[Tasks to complete]
1. In the post on pan-Asian faces in advertising, rewrite the passage that begins at the words "The minister said" and stops after "in the industry.", swapping "ministry" for "department".
2. Summarize the post on pan-Asian faces in advertising in two sentences.

Thursday, February 08, 2007

A face to launch a thousand ships

A recent report has it that the Malaysian government is reviving a ban on multiracial Asian faces used in advertising and in magazines.

According to the South China Morning Post, Information Minister Zainuddin Maidin said models with ‘pan-Asian’ features were not representative of Malaysian demographics.

"Using pan-Asian faces means downgrading local faces," he said. "We have to give priority to models with local looks."

Here’s an excerpt from the article:

The announcement on Sunday extended the ban to advertising carried by private television stations, the print media and billboards.
The minister said the ban would eventually cover all media, but it was unclear when it would take effect.
The ministry would have the power to decide on whether a model's features were appropriate, and be backed up by the weight of law.
A similar ban was imposed in 1997, but the law was l
ater shelved amid an outcry. Now, the government is again under pressure from cultural and religious purists who want to promote "local faces" in the media.
The Association of Accredited Advertising Agents Malaysia
said rigid guidelines were already "killing creativity" in the industry.

Malaysia’s conservative stance on advertising aside – there’s no point debating this – it is commonly noted that in Singapore too advertisers seem to prefer using pan-Asian faces.

Australians Rebecca Tan (1st pic) and Sarah Tan ( 2nd pic) – they’re not related – are two of the most high profile faces in the local modelling business. You may not be familiar with their names but you’d definitely recognise their faces. Not to mention MTV darling Denise Keller (3rd pic).

Singapore is a cosmopolitan place where you can find people – and food! – from all corners of the world. But due to the majority of our population being Chinese, you do see a lot more Chinese TV and music artistes gracing billboards and magazines. How many endorsement deals does Fann Wong have, for goodness’ sake!

So aside from the Chinese faces we see, and I’m generalising here, possibly the next largest groups would be the pan-Asians and Caucasians.

From an advertiser’s point of view, let’s do an informal poll, what’s right or wrong about preferring models of mixed parentage? Does race affect actual sales figures?

Personally, I feel such images in the media have gotten so commonplace that I don’t question them anymore, but is there even a need to question?

1 comment:

dismissive said...

a ban on faces - put that way - sounds silly, but the issues behind it aren't quite so stupid.

mass media is the "gateway drug" to culture, and in our media-addicted societies, there is no longer a line between the two.

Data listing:
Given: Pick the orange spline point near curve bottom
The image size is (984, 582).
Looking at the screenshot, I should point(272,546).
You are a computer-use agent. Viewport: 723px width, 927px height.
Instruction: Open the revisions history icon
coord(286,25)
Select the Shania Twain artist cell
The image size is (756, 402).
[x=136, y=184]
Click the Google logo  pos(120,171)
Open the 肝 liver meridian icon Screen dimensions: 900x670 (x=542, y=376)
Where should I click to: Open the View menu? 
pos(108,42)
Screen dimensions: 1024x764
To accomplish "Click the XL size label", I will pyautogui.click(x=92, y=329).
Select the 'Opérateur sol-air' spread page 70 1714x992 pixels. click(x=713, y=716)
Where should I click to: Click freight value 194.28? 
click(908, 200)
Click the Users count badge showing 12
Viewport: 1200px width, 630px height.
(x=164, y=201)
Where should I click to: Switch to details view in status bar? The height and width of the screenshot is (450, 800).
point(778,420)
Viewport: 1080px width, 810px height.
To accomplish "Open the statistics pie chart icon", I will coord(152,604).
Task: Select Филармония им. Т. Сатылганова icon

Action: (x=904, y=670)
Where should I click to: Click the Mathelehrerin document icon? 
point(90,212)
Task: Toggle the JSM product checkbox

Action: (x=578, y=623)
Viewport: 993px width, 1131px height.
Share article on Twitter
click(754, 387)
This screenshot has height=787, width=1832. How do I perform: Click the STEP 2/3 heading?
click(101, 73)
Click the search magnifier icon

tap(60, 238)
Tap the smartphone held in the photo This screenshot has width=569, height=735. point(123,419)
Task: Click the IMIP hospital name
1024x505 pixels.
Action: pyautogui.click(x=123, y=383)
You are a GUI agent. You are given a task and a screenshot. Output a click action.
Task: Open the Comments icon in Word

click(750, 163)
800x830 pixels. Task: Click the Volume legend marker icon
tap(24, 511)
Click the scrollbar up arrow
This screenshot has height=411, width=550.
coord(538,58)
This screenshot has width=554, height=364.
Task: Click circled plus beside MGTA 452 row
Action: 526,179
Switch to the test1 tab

[Exercise solutions]
1.
The minister said the ban would eventually cover all media, but it was unclear when it would take effect.
The department would have the power to decide on whether a model's features were appropriate, and be backed up by the weight of law.
A similar ban was imposed in 1997, but the law was l
ater shelved amid an outcry. Now, the government is again under pressure from cultural and religious purists who want to promote "local faces" in the media.
The Association of Accredited Advertising Agents Malaysia
said rigid guidelines were already "killing creativity" in the industry.

2. Malaysia's government is reviving a ban on multiracial Asian faces in advertising and magazines, with Information Minister Zainuddin Maidin saying models with pan-Asian features do not represent Malaysian demographics and local looks should get priority. The post notes that advertisers in Singapore also seem to prefer pan-Asian faces and asks what is right or wrong about preferring models of mixed parentage.